Feds: Accused kidnapper tried to force mom into prostitution, then abandoned child
Published 4:09 pm Thursday, December 17, 2020
Jeremy Fitzgerald, 34, and Turliscea Turner, 29, both of Memphis, Tennessee, have been federally charged in a criminal complaint with kidnapping a two-year-old boy whom they later abandoned at a Goodwill Store in Southaven, Mississippi. D. Michael Dunavant, U.S. Attorney announced the kidnapping charge in the federal complaint today.
According to information presented in the complaint, Fitzgerald offered to have Turner, posing as Fitzgerald’s sister, babysit the child while Fitzgerald and the child’s mother went to Nashville, Tennessee overnight on December 13, 2020. Turner agreed to watch and keep the child with her overnight. While Fitzgerald and the child’s mother were in Nashville, Fitzgerald demanded that the child’s mother work for him as a prostitute. When she refused, Fitzgerald left her in Nashville. He did not answer her repeated telephone calls.

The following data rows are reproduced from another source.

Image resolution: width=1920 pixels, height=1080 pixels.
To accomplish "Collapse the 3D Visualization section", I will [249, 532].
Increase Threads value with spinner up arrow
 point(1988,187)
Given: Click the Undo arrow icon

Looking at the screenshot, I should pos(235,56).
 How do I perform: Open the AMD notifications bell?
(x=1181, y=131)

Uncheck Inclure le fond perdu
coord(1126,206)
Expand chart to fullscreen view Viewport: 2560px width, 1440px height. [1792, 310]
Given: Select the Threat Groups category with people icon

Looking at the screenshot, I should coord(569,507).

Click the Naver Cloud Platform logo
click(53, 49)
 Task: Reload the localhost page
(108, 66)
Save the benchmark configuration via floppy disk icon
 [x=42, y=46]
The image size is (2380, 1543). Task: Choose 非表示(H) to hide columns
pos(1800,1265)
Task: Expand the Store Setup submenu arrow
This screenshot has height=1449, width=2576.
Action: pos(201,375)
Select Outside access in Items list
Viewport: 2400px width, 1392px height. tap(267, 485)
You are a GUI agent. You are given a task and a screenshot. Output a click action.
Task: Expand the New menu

Fitzgerald did, however, speak to the child’s aunt. In that conversation, Fitzgerald demanded money for the return of the child. Turner was aware that Fitzgerald had demanded money in exchange for the child’s return.
The next morning, Fitzgerald, Turner, and an unknown subject drove and transported the child across a state boundary from Memphis to Southaven, Mississippi. When they stopped at a gas station, Fitzgerald took the child out of the car to a nearby Goodwill store and abandoned him there. Turner went into the gas station; she knew that the child had been left at the Goodwill store.
Southaven Task Force Officers recovered surveillance video that showed the maroon vehicle that Fitzgerald and Turner had driven to Southaven with the child. The suspect vehicle was observed on Germantown Parkway in Shelby County on the afternoon of December 14, 2020. When law enforcement responded to the area, Fitzgerald crashed the vehicle, and was later transported to a local hospital with minor injuries. Deputies found Turner inside a nearby Kroger, wearing the same clothing as in the surveillance video. Both subjects were taken into custody without further incident.
If convicted of kidnapping in violation of 18 U.S.C. § 1201, the defendants each face a possible sentence of 20 years and up to life in federal prison, 5 years to life of supervised release, and a $250,000 fine. There is no parole in the federal system.
The case will be presented to a federal grand jury at a later date to consider an indictment against the defendants, where additional federal charges may be added.
The charges and allegations contained in the complaint are merely accusations of criminal conduct, not evidence. The defendants are presumed innocent unless and until proven guilty beyond a reasonable doubt, and convicted through due process of law.
The Federal Bureau of Investigation (FBI), Shelby County Sheriff’s Office and the Southaven Police Department are continuing to investigate this case.
Assistant U.S. Attorney Lauren Delery is prosecuting this case on behalf of the government.